SET TASK 1: Repeat the excerpt on comparing standard-error estimators in a simulation in full, word for word.

EXCERPT:
We then use the plotting function to make our figures.

plot_results("width", 2)
plot_results("coverage", 2)

Looking at these plots, we can see that the sandwich method results in a wider interval, on average, for $\beta_1$. In terms of coverage, the sandwich estimator achieves near nominal coverage for both parameters, while there is moderate undercoverage for $\beta_1$ using the model-based estimator.

The bootstrap is another popular approach to estimating standard errors. We can add a bootstrap method and use update_sim to run the new simulation replicates without re-running any of our previous work. All we need to do is include the new estimator in our simulation levels. Since the bootstrap can be computationally intensive, we will use parallelization to speed things up. This requires us to specify the option parallel = TRUE in set_config. (Even with parallelization, update_sim will likely take a few minutes to run.)

bootstrap_vcov <- function(data) {
  mod <- lm(y~x, data=data)
  boot_ests <- matrix(NA, nrow=100, ncol=2)
  for (j in 1:100) {
    indices <- sample(1:nrow(data), size=nrow(data), replace=TRUE)

SET TASK 2: Transcribe the rows from the line containing "Open the Power saving recycle icon" through the end of the rows, leaving the pictures out of your answer.

SUPPLIED ENTRIES:
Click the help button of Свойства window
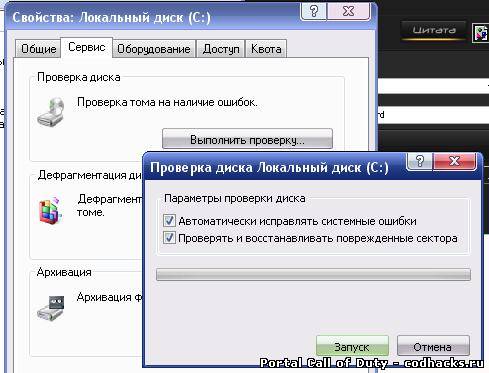The image size is (489, 373). (314, 11)
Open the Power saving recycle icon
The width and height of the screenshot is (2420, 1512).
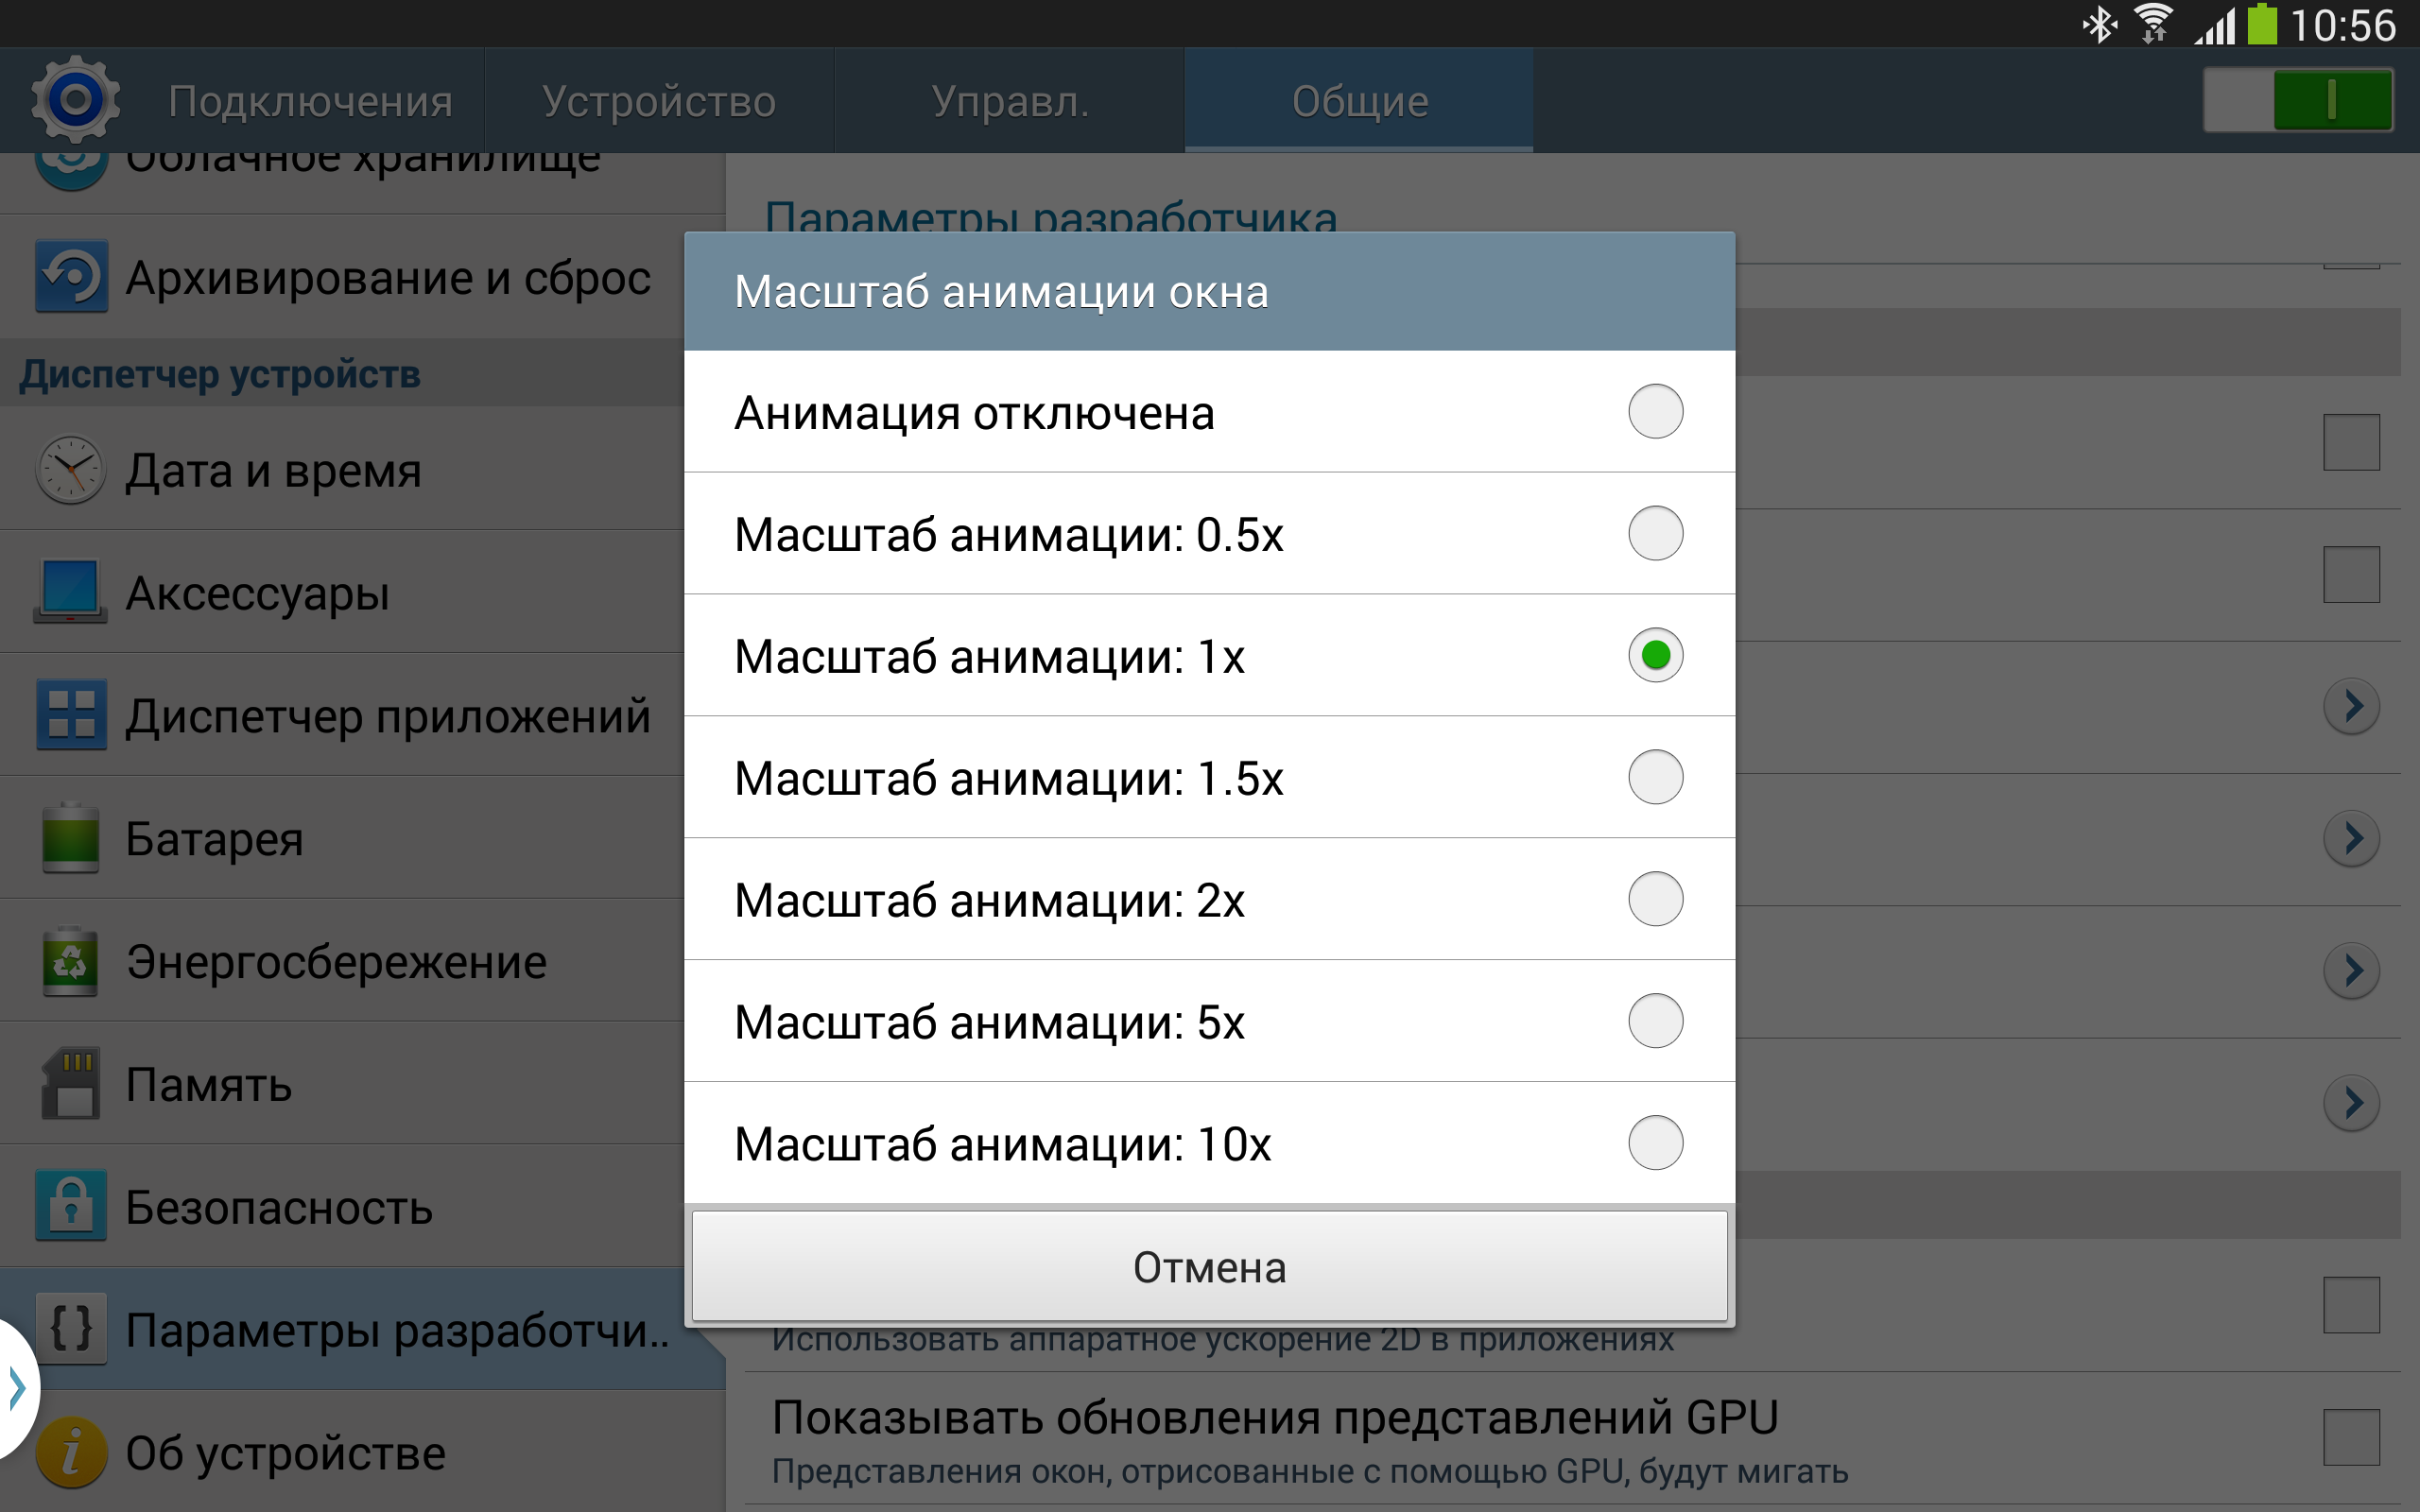pyautogui.click(x=71, y=961)
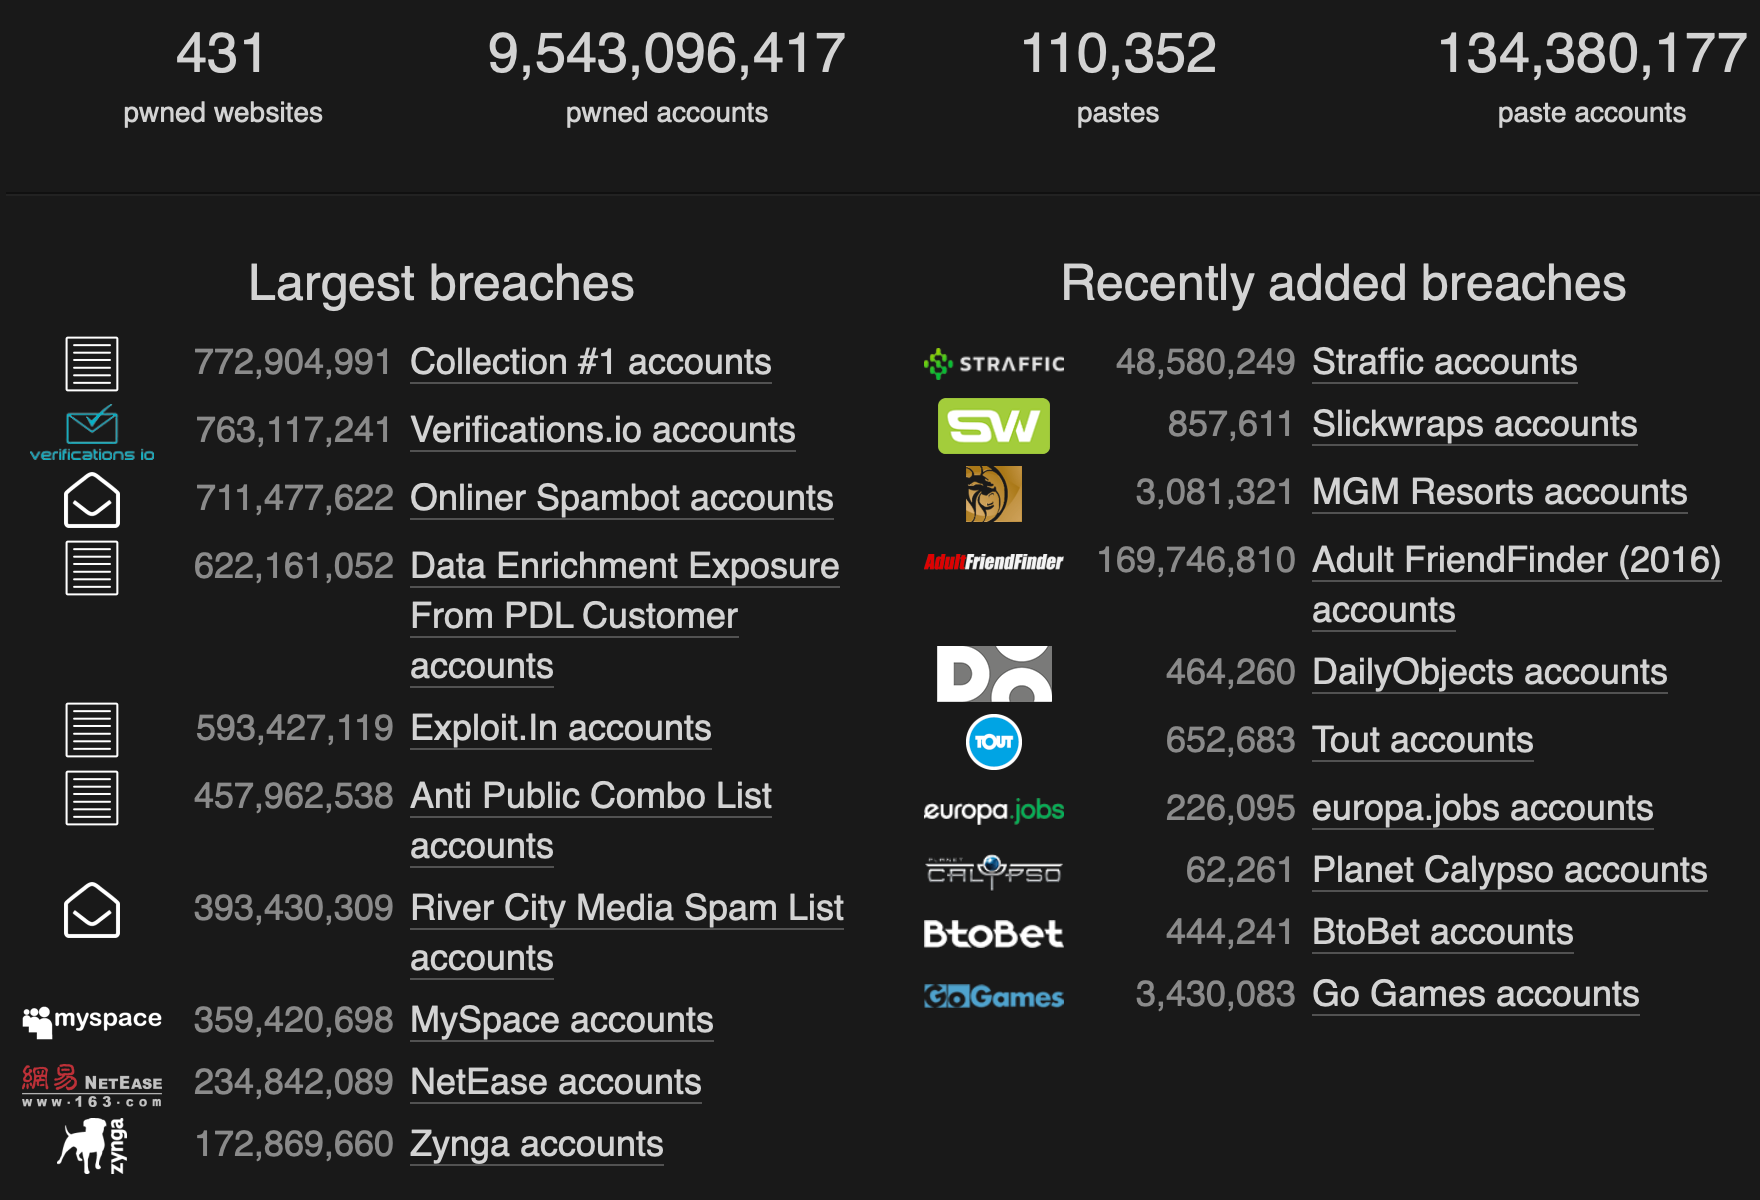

RESPONSE 1:
We then use the plotting function to make our figures.

plot_results("width", 2)
plot_results("coverage", 2)

Looking at these plots, we can see that the sandwich method results in a wider interval, on average, for $\beta_1$. In terms of coverage, the sandwich estimator achieves near nominal coverage for both parameters, while there is moderate undercoverage for $\beta_1$ using the model-based estimator.

The bootstrap is another popular approach to estimating standard errors. We can add a bootstrap method and use update_sim to run the new simulation replicates without re-running any of our previous work. All we need to do is include the new estimator in our simulation levels. Since the bootstrap can be computationally intensive, we will use parallelization to speed things up. This requires us to specify the option parallel = TRUE in set_config. (Even with parallelization, update_sim will likely take a few minutes to run.)

bootstrap_vcov <- function(data) {
  mod <- lm(y~x, data=data)
  boot_ests <- matrix(NA, nrow=100, ncol=2)
  for (j in 1:100) {
    indices <- sample(1:nrow(data), size=nrow(data), replace=TRUE)

RESPONSE 2:
Open the Power saving recycle icon
The width and height of the screenshot is (2420, 1512).
pyautogui.click(x=71, y=961)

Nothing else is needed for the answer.